(TASK TO COMPLETE): Write out every entry in full. Leave nothing out.

(Records contained in a dataset):
[Start of section]

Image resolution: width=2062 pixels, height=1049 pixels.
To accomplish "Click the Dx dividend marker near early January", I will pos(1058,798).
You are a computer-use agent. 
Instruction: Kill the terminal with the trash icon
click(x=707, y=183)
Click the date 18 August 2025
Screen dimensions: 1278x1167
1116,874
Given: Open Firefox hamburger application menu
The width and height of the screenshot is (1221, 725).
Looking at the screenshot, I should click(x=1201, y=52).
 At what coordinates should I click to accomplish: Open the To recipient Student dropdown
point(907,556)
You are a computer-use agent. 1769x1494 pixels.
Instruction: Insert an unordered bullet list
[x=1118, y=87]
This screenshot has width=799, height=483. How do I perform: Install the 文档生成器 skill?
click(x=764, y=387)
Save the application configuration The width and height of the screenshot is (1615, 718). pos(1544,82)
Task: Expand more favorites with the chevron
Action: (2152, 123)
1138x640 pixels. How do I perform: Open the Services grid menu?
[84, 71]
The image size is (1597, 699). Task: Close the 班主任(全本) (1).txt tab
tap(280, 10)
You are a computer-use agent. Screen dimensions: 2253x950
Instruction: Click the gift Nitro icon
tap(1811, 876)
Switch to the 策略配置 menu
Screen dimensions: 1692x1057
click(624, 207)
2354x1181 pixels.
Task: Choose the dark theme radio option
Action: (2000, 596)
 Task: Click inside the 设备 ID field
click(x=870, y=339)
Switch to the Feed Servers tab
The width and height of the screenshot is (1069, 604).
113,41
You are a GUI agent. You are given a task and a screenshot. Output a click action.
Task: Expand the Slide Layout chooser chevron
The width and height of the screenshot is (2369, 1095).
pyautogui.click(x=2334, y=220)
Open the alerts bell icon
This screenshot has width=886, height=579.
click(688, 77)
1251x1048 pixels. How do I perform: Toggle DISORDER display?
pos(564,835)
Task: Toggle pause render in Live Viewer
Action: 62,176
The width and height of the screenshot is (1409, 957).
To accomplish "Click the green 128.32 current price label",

[End of section]

(RESULT BELOW):
Image resolution: width=2062 pixels, height=1049 pixels.
To accomplish "Click the Dx dividend marker near early January", I will pos(1058,798).
You are a computer-use agent. 
Instruction: Kill the terminal with the trash icon
click(x=707, y=183)
Click the date 18 August 2025
Screen dimensions: 1278x1167
1116,874
Given: Open Firefox hamburger application menu
The width and height of the screenshot is (1221, 725).
Looking at the screenshot, I should click(x=1201, y=52).
 At what coordinates should I click to accomplish: Open the To recipient Student dropdown
point(907,556)
You are a computer-use agent. 1769x1494 pixels.
Instruction: Insert an unordered bullet list
[x=1118, y=87]
This screenshot has width=799, height=483. How do I perform: Install the 文档生成器 skill?
click(x=764, y=387)
Save the application configuration The width and height of the screenshot is (1615, 718). pos(1544,82)
Task: Expand more favorites with the chevron
Action: (2152, 123)
1138x640 pixels. How do I perform: Open the Services grid menu?
[84, 71]
The image size is (1597, 699). Task: Close the 班主任(全本) (1).txt tab
tap(280, 10)
You are a computer-use agent. Screen dimensions: 2253x950
Instruction: Click the gift Nitro icon
tap(1811, 876)
Switch to the 策略配置 menu
Screen dimensions: 1692x1057
click(624, 207)
2354x1181 pixels.
Task: Choose the dark theme radio option
Action: (2000, 596)
 Task: Click inside the 设备 ID field
click(x=870, y=339)
Switch to the Feed Servers tab
The width and height of the screenshot is (1069, 604).
113,41
You are a GUI agent. You are given a task and a screenshot. Output a click action.
Task: Expand the Slide Layout chooser chevron
The width and height of the screenshot is (2369, 1095).
pyautogui.click(x=2334, y=220)
Open the alerts bell icon
This screenshot has width=886, height=579.
click(688, 77)
1251x1048 pixels. How do I perform: Toggle DISORDER display?
pos(564,835)
Task: Toggle pause render in Live Viewer
Action: 62,176
The width and height of the screenshot is (1409, 957).
To accomplish "Click the green 128.32 current price label",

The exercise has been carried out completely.